Both office systolic and diastolic blood pressure differed significantly among all three studied groups. Maximal blood pressure values were similar between the GH and CH group. Details are provided in Table 1.

In the normal pregnancy group, higher GWG was associated with higher office and maximal measurements of blood pressure (Table 2, Graphs 1 and 2).

Cumulative analysis of HDP group showed no correlation between blood pressure control parameters and GWG and BMI gain nor with prepregnancy weight and BMI values (Table 2).

Graph 1

Graph 2

Correlations between blood pressure and weight: gestational and chronic hypertension group subanalysis Correlation analysis between blood pressure measurements and anthropometric parameters was calculated in both types of HDP. Interestingly, although there were no correlations present in the GH group, a correlation between GWG and both maximal systolic and maximal diastolic blood pressure values measured during pregnancy were found in the CH group. A similar correlation with BMI change was noticed (for mSBP r = 0.561; p = 0.029 and for mDBP r = 0.681; p = 0.005). Details are shown in Table 2 and Graphs 3 and 4.

Graph 3

Graph 4

Presented results show that greater GWG up to the third trimester of pregnancy correlates with higher office and maximal blood pressure measurements. This finding is in line with evidence from the literature. In a study of 158 healthy pregnant women, GWG in the second and third tertiles resulted in lack of mid-trimester drop in systolic and diastolic blood pressure [13]. Macdonald-Wallis et al. describe results of 12,522 women from the Avon Longitudinal Study of Parents and Children [10]. They found that in normotensive pregnant women, with every 200g of gestational weight gain to 18 weeks of pregnancy there is about 30% of increase in risk of GH and preeclampsia, irrespective of prepregnancy weight. Lei et al. analysed the relation between trajectories of diastolic blood pressure values and GWG and found that women with highly increasing weight gain trajectory were at greater risk of being in the high-J shaped trajectory for diastolic pressure values [14]. This subgroup also had the highest values of systolic blood pressure values throughout the pregnancy. It seems also that prepregnancy weight gain leads to an increased risk of HDP [15].

Despite those findings there are no clinical recommendations regarding more screening, for example with ambulatory blood pressure monitoring, in women with excessive gestational weight gain for early diagnosis of HDP.

Excessive gestational weight gain, especially in early pregnancy, is recognised as a risk factor for GH, even independently of obesity prior to pregnancy [16]. Additionally, the greater GWG the higher this risk is across different races [17,18]. There are no data on the value of GWG and the control of GH once the diagnosis is made.

In our study there was a positive correlation between GWG and maximal systolic and diastolic blood pressure values during pregnancy, suggesting that it might be one of the parameters influencing blood pressure control.
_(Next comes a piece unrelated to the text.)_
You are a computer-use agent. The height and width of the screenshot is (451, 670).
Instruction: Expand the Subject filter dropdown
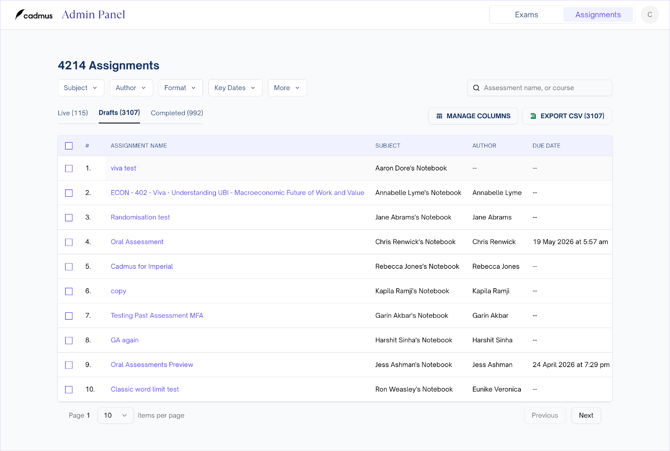coord(81,88)
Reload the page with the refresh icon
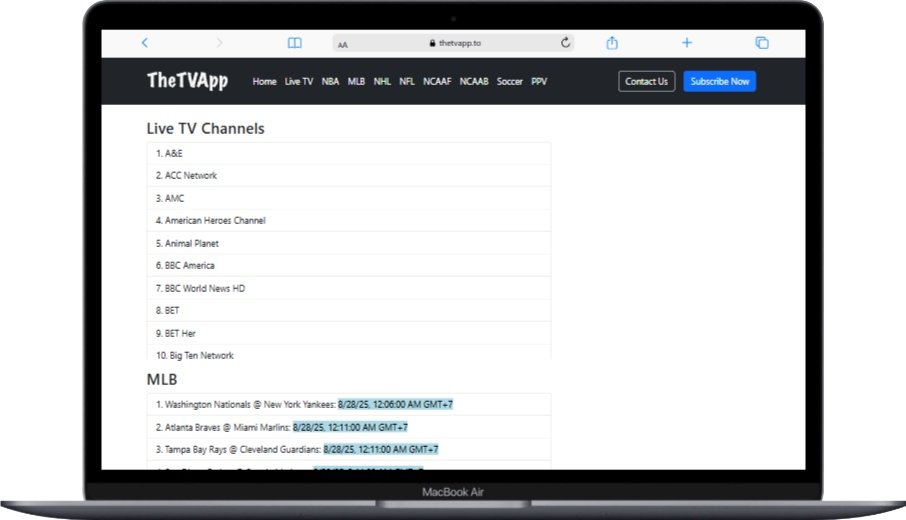Viewport: 906px width, 520px height. tap(565, 43)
We did not observe correlation between GWG and measurement results obtained in the office, probably as a result of proper hypotensive treatment throughout further pregnancy.
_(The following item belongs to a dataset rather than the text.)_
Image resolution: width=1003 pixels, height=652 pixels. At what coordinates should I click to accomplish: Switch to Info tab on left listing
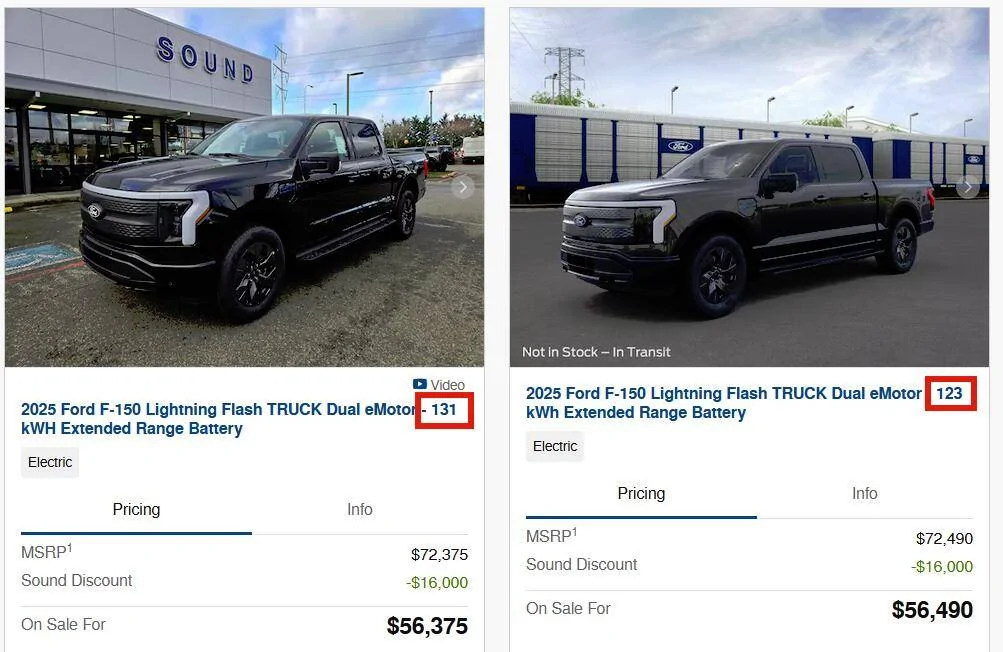point(359,509)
No data on influence of GWG on blood pressure profile control in pregnant women with chronic hypertension were found. However, it is known that higher than recommended GWG increases maternal, obstetric and neonatal risks in this subgroup [19]. Excessive GWG in women without prepregnancy overweight or obesity aggravates risk of superimposed preeclampsia 3.5 times [20].
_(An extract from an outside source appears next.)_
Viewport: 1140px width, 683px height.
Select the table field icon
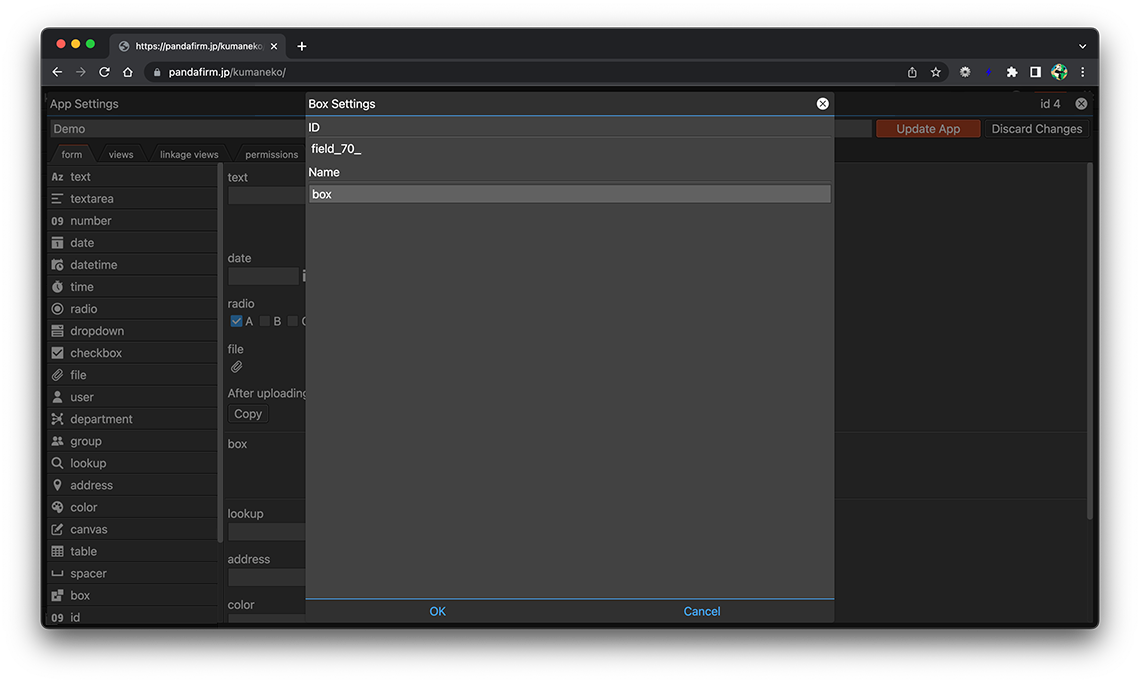pyautogui.click(x=57, y=551)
There are several limitations of our study. First, a small number of cases for particular subtypes of the HDP group was included. Second, we did not analyse the influence of GWG on pregnancy complications in the studied patients. Third, a 24-h ambulatory blood pressure monitoring was not performed as a part of the study protocol, which would have provided more averaged values of the measurements. And finally, the impact of treatment with antihypertensive medications was not evaluated.